ゾンビがペットになっちゃった!という奇抜な設定のホラーコメディーです。
日本版の予告編がとても良い出来で、これを見て興味を持った方も多いと思います。
僕はペットを飼ったことはほとんどないのですが、子供の頃にハムスターを飼っていたことがあります。
見た目は可愛らしいですが結局はネズミですのでこちらに懐くわけでもなく、たいして愛着が湧いた覚えはありません。
その後、冬に動かなくなった彼らを見て「完全に死んだ」と思い込んだ父親にゴミ箱に捨てられてしまいました。
そんな経験しかないので、別段ペットを飼いたいとも思ったことはないのですが、世の中にはペットを飼う人々が実に多いものです。
服を着せたり、専用の部屋を用意したり、「ごはん」としゃべっている!と頑なに信じたり。
犬や猫では満足できない人もいて、豚や蛇やワニ、あまつさえ巨大なゴキブリをペットにしているという人も海外にはいるようです。
この「ゾンビーノ」という映画では、死人をペットにしたら?という大胆な提案を掲げています。
人は死んだらゾンビとなって、人を襲いその肉を食らう凶暴な存在になりますがそんな恐ろしいものを完全な支配下に置くというところに、たまらない興奮を感じる(特に女性)ようです。
配偶者や子供といった存在は、どんなに従順に見えても決して安心することは出来ません。
人間である以上、誰かの思い通りには決してならないように出来ているからです。

ゾンビ・ファンタジーという新たなジャンル

ゾンビ・ファンタジーという新たなジャンルを作りだした映画。下らないかと思ってみたけれど、とても可愛い映画だった。

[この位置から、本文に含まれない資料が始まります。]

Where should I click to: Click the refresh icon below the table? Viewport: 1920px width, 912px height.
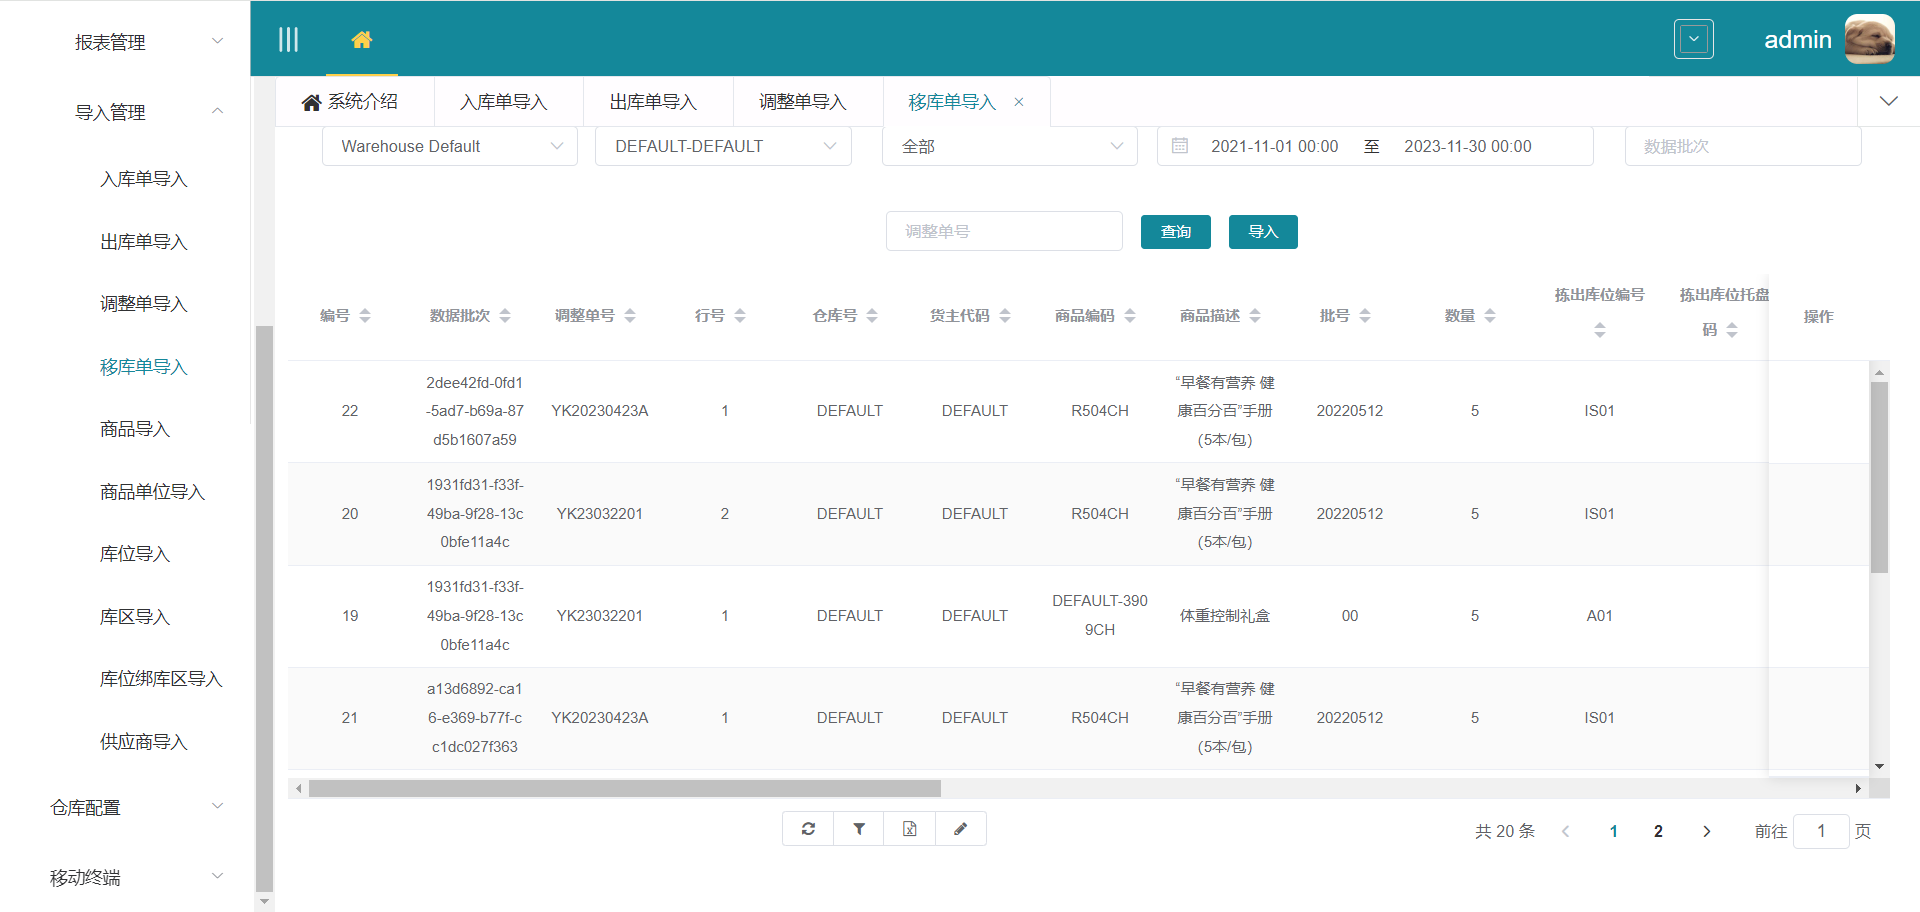pyautogui.click(x=808, y=829)
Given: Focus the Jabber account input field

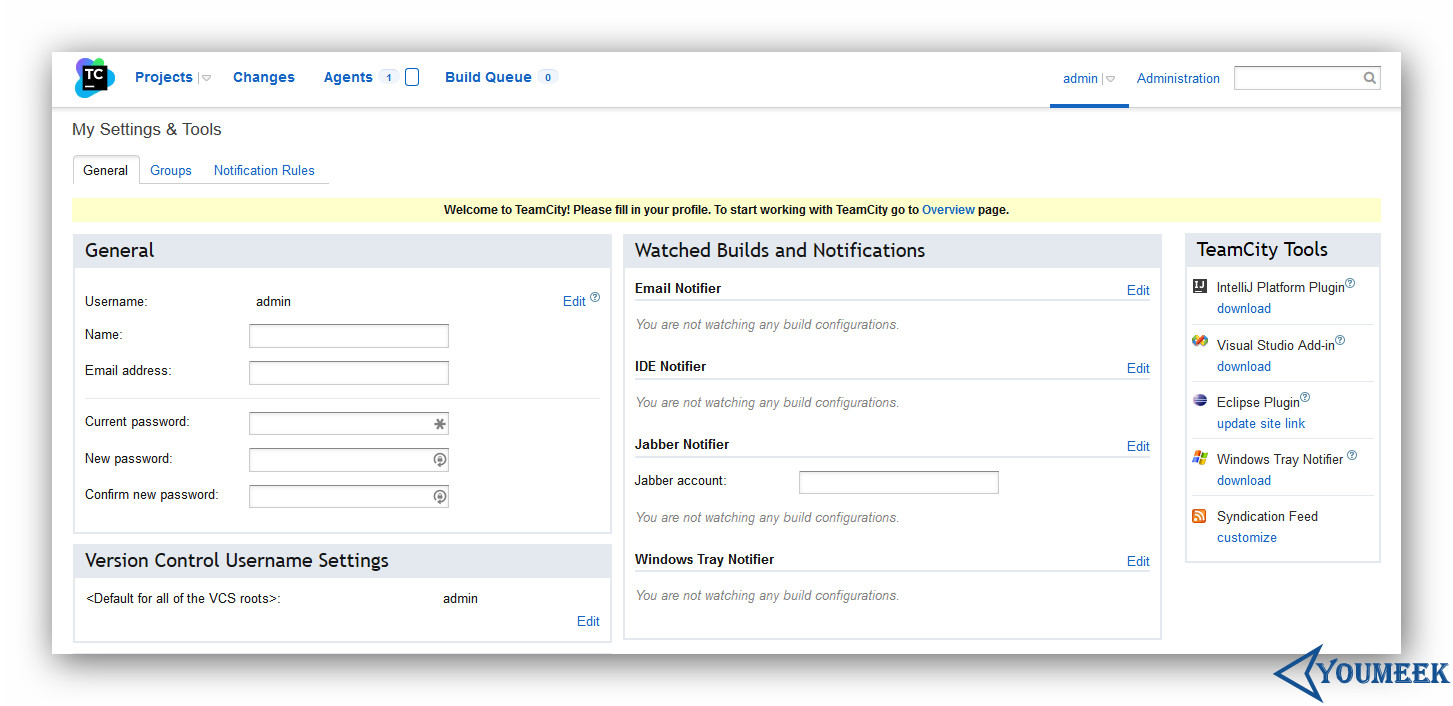Looking at the screenshot, I should (x=899, y=482).
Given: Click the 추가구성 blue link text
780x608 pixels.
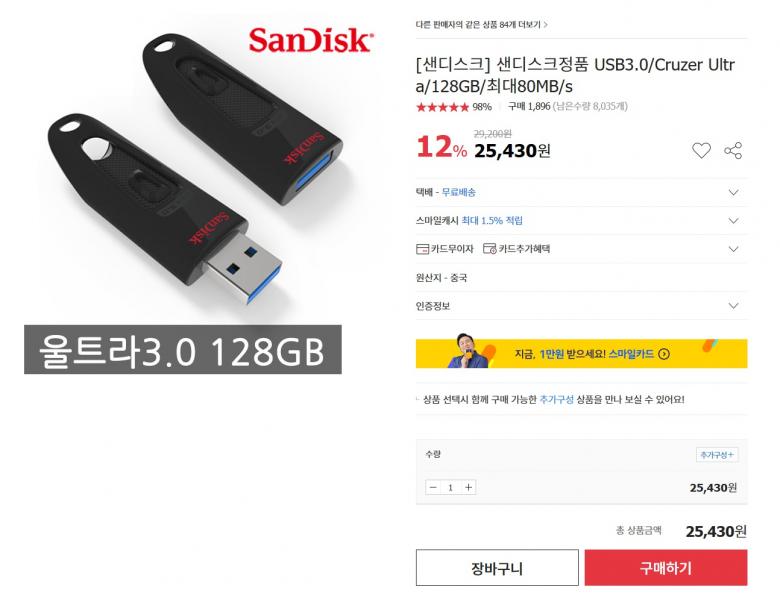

放射能の影響で死んだ人間は全員ゾンビになってしまう世界。でもご安心を!とある博士が開発した首輪をつければ、ゾンビは人を食べたい欲求を抑えられるのです!人肉を欲しないゾンビは使用人としてお使い下さい。ゾンビを何人雇えるか、それが社会的ステータスとなるのです!

この映画のいいところは、設定はそれほど凝ったものではないけれど、物語の舞台を60年代のアメリカ風にしているところ。それによって、色彩がとても鮮やかで、ゾンビが家にいるという異常な光景がとてもポップに見えてくる。とにかく可愛い。

とは言っても、やっぱりゾンビ映画なので、かなりブラックな内容にはなっている。天使のような顔をした主人公の少年が、ゾンビ化した隣人をスコップで殴り殺したり、主人公の母親がゾンビ化した息子の友だちを撃ち殺したり。でも、残酷な殺戮シーンを直接的には描いていないので、ブラックではあるけれども、グロではない。あくまでもファンタジー。

使用人・ファイドに心を寄せ始めた主人公の母親が、「あなたが死ぬ前にあなたに会いたかった」と言うシーンは本当に切なくなる。自分も、出会えるはずの人と出会えずに終わっていくのかなと、何だか悲しくなった。ずっと一緒にいたい人は、ゾンビ化してもずっと一緒にいて欲しい。

頭の中を空っぽにして素直に見ていただきたい作品。